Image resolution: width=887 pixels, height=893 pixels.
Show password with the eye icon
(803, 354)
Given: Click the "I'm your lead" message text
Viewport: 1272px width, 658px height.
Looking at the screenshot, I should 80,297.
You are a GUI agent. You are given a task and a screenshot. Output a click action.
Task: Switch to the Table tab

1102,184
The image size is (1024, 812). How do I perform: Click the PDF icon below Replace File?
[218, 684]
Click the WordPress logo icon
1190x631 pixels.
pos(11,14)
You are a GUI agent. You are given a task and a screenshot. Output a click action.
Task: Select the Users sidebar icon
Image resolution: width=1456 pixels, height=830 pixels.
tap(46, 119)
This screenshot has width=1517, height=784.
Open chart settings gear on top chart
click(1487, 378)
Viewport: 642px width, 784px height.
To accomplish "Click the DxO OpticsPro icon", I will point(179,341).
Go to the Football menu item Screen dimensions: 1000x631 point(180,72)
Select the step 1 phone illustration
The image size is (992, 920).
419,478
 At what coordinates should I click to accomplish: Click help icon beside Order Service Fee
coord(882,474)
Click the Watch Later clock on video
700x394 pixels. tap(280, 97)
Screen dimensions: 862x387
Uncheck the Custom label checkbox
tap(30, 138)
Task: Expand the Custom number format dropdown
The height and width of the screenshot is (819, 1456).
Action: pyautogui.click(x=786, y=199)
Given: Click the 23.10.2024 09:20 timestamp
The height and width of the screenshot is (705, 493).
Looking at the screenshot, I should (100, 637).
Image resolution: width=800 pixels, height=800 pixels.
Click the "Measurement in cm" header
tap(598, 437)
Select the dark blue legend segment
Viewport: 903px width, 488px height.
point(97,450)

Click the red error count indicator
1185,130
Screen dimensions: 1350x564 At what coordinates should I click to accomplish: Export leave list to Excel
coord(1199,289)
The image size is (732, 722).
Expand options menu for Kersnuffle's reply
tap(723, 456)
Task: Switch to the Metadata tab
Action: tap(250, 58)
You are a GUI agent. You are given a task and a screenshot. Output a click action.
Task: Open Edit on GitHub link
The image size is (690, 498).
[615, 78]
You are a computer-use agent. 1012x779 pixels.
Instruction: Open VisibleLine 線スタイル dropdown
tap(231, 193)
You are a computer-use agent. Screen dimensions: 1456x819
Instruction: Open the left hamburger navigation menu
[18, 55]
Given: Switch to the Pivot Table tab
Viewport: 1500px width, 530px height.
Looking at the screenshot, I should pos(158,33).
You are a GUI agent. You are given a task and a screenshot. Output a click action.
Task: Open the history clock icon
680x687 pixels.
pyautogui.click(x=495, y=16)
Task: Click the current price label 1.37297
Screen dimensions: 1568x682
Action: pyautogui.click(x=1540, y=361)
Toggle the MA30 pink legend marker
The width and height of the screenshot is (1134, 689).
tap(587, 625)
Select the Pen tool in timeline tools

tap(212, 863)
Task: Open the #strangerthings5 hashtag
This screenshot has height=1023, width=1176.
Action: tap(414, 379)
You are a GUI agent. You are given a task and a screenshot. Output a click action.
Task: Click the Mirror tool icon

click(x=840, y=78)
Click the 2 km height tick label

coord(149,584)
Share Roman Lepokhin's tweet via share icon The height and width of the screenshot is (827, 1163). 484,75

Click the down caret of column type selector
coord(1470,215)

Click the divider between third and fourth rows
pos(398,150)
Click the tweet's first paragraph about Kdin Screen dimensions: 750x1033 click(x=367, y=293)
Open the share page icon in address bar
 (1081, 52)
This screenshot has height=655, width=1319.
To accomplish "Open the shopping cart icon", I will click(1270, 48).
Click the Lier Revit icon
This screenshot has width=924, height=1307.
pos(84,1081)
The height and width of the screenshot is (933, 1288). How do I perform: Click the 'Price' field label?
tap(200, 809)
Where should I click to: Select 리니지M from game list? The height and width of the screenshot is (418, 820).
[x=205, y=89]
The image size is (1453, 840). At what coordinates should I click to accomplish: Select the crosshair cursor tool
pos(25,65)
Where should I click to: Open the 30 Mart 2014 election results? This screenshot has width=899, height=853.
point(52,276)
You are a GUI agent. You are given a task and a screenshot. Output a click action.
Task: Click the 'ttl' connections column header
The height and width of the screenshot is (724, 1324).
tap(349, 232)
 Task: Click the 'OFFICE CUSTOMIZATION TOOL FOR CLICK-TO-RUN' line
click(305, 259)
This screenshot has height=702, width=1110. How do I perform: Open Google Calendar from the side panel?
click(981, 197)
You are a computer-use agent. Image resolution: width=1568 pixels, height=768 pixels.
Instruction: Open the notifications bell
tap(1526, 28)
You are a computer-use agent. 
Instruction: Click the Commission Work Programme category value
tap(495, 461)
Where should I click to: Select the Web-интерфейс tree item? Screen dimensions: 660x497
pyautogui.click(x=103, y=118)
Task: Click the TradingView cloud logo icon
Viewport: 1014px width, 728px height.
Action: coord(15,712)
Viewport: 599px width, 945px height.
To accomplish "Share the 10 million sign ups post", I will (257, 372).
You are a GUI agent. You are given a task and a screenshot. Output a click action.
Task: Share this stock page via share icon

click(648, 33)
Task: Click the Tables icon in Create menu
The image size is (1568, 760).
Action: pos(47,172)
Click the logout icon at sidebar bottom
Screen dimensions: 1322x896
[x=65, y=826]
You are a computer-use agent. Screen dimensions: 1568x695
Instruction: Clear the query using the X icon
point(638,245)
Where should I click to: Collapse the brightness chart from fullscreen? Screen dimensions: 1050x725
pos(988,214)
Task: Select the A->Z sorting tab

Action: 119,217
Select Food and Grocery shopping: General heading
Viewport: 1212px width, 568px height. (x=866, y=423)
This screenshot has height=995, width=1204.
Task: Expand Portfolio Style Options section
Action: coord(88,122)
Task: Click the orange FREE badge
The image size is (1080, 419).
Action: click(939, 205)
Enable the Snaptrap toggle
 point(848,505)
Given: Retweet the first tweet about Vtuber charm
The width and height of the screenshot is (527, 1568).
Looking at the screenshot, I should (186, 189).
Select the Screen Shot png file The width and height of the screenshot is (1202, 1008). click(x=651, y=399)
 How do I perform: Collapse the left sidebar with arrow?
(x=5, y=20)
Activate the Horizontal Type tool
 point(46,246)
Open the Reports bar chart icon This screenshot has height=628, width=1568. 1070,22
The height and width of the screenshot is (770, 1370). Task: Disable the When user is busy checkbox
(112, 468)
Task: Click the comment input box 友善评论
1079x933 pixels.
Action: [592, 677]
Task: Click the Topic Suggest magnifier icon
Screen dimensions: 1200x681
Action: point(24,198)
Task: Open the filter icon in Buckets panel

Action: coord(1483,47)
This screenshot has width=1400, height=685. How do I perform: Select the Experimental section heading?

| WHAT THIS TASK INVOLVES |
Copy out every one of the rows above, switching "Buckets panel" to "Storage panel" and leaving everything else unchanged.

| WORKED SOLUTION |
Image resolution: width=887 pixels, height=893 pixels.
Show password with the eye icon
(803, 354)
Given: Click the "I'm your lead" message text
Viewport: 1272px width, 658px height.
Looking at the screenshot, I should 80,297.
You are a GUI agent. You are given a task and a screenshot. Output a click action.
Task: Switch to the Table tab

1102,184
The image size is (1024, 812). How do I perform: Click the PDF icon below Replace File?
[218, 684]
Click the WordPress logo icon
1190x631 pixels.
pos(11,14)
You are a GUI agent. You are given a task and a screenshot. Output a click action.
Task: Select the Users sidebar icon
Image resolution: width=1456 pixels, height=830 pixels.
tap(46, 119)
This screenshot has width=1517, height=784.
Open chart settings gear on top chart
click(1487, 378)
Viewport: 642px width, 784px height.
To accomplish "Click the DxO OpticsPro icon", I will point(179,341).
Go to the Football menu item Screen dimensions: 1000x631 point(180,72)
Select the step 1 phone illustration
The image size is (992, 920).
419,478
 At what coordinates should I click to accomplish: Click help icon beside Order Service Fee
coord(882,474)
Click the Watch Later clock on video
700x394 pixels. tap(280, 97)
Screen dimensions: 862x387
Uncheck the Custom label checkbox
tap(30, 138)
Task: Expand the Custom number format dropdown
The height and width of the screenshot is (819, 1456).
Action: pyautogui.click(x=786, y=199)
Given: Click the 23.10.2024 09:20 timestamp
The height and width of the screenshot is (705, 493).
Looking at the screenshot, I should (100, 637).
Image resolution: width=800 pixels, height=800 pixels.
Click the "Measurement in cm" header
tap(598, 437)
Select the dark blue legend segment
Viewport: 903px width, 488px height.
point(97,450)

Click the red error count indicator
1185,130
Screen dimensions: 1350x564 At what coordinates should I click to accomplish: Export leave list to Excel
coord(1199,289)
The image size is (732, 722).
Expand options menu for Kersnuffle's reply
tap(723, 456)
Task: Switch to the Metadata tab
Action: tap(250, 58)
You are a GUI agent. You are given a task and a screenshot. Output a click action.
Task: Open Edit on GitHub link
The image size is (690, 498).
[615, 78]
You are a computer-use agent. 1012x779 pixels.
Instruction: Open VisibleLine 線スタイル dropdown
tap(231, 193)
You are a computer-use agent. Screen dimensions: 1456x819
Instruction: Open the left hamburger navigation menu
[18, 55]
Given: Switch to the Pivot Table tab
Viewport: 1500px width, 530px height.
Looking at the screenshot, I should pos(158,33).
You are a GUI agent. You are given a task and a screenshot. Output a click action.
Task: Open the history clock icon
680x687 pixels.
pyautogui.click(x=495, y=16)
Task: Click the current price label 1.37297
Screen dimensions: 1568x682
Action: pyautogui.click(x=1540, y=361)
Toggle the MA30 pink legend marker
The width and height of the screenshot is (1134, 689).
tap(587, 625)
Select the Pen tool in timeline tools

tap(212, 863)
Task: Open the #strangerthings5 hashtag
This screenshot has height=1023, width=1176.
Action: tap(414, 379)
You are a GUI agent. You are given a task and a screenshot. Output a click action.
Task: Click the Mirror tool icon

click(x=840, y=78)
Click the 2 km height tick label

coord(149,584)
Share Roman Lepokhin's tweet via share icon The height and width of the screenshot is (827, 1163). 484,75

Click the down caret of column type selector
coord(1470,215)

Click the divider between third and fourth rows
pos(398,150)
Click the tweet's first paragraph about Kdin Screen dimensions: 750x1033 click(x=367, y=293)
Open the share page icon in address bar
 (1081, 52)
This screenshot has height=655, width=1319.
To accomplish "Open the shopping cart icon", I will click(1270, 48).
Click the Lier Revit icon
This screenshot has width=924, height=1307.
pos(84,1081)
The height and width of the screenshot is (933, 1288). How do I perform: Click the 'Price' field label?
tap(200, 809)
Where should I click to: Select 리니지M from game list? The height and width of the screenshot is (418, 820).
[x=205, y=89]
The image size is (1453, 840). At what coordinates should I click to accomplish: Select the crosshair cursor tool
pos(25,65)
Where should I click to: Open the 30 Mart 2014 election results? This screenshot has width=899, height=853.
point(52,276)
You are a GUI agent. You are given a task and a screenshot. Output a click action.
Task: Click the 'ttl' connections column header
The height and width of the screenshot is (724, 1324).
tap(349, 232)
 Task: Click the 'OFFICE CUSTOMIZATION TOOL FOR CLICK-TO-RUN' line
click(305, 259)
This screenshot has height=702, width=1110. How do I perform: Open Google Calendar from the side panel?
click(981, 197)
You are a computer-use agent. Image resolution: width=1568 pixels, height=768 pixels.
Instruction: Open the notifications bell
tap(1526, 28)
You are a computer-use agent. 
Instruction: Click the Commission Work Programme category value
tap(495, 461)
Where should I click to: Select the Web-интерфейс tree item? Screen dimensions: 660x497
pyautogui.click(x=103, y=118)
Task: Click the TradingView cloud logo icon
Viewport: 1014px width, 728px height.
Action: coord(15,712)
Viewport: 599px width, 945px height.
To accomplish "Share the 10 million sign ups post", I will (257, 372).
You are a GUI agent. You are given a task and a screenshot. Output a click action.
Task: Share this stock page via share icon

click(648, 33)
Task: Click the Tables icon in Create menu
The image size is (1568, 760).
Action: pos(47,172)
Click the logout icon at sidebar bottom
Screen dimensions: 1322x896
[x=65, y=826]
You are a computer-use agent. Screen dimensions: 1568x695
Instruction: Clear the query using the X icon
point(638,245)
Where should I click to: Collapse the brightness chart from fullscreen? Screen dimensions: 1050x725
pos(988,214)
Task: Select the A->Z sorting tab

Action: 119,217
Select Food and Grocery shopping: General heading
Viewport: 1212px width, 568px height. (x=866, y=423)
This screenshot has height=995, width=1204.
Task: Expand Portfolio Style Options section
Action: coord(88,122)
Task: Click the orange FREE badge
The image size is (1080, 419).
Action: click(939, 205)
Enable the Snaptrap toggle
 point(848,505)
Given: Retweet the first tweet about Vtuber charm
The width and height of the screenshot is (527, 1568).
Looking at the screenshot, I should (186, 189).
Select the Screen Shot png file The width and height of the screenshot is (1202, 1008). click(x=651, y=399)
 How do I perform: Collapse the left sidebar with arrow?
(x=5, y=20)
Activate the Horizontal Type tool
 point(46,246)
Open the Reports bar chart icon This screenshot has height=628, width=1568. 1070,22
The height and width of the screenshot is (770, 1370). Task: Disable the When user is busy checkbox
(112, 468)
Task: Click the comment input box 友善评论
1079x933 pixels.
Action: [592, 677]
Task: Click the Topic Suggest magnifier icon
Screen dimensions: 1200x681
Action: point(24,198)
Task: Open the filter icon in Storage panel

Action: coord(1483,47)
This screenshot has width=1400, height=685. How do I perform: Select the Experimental section heading?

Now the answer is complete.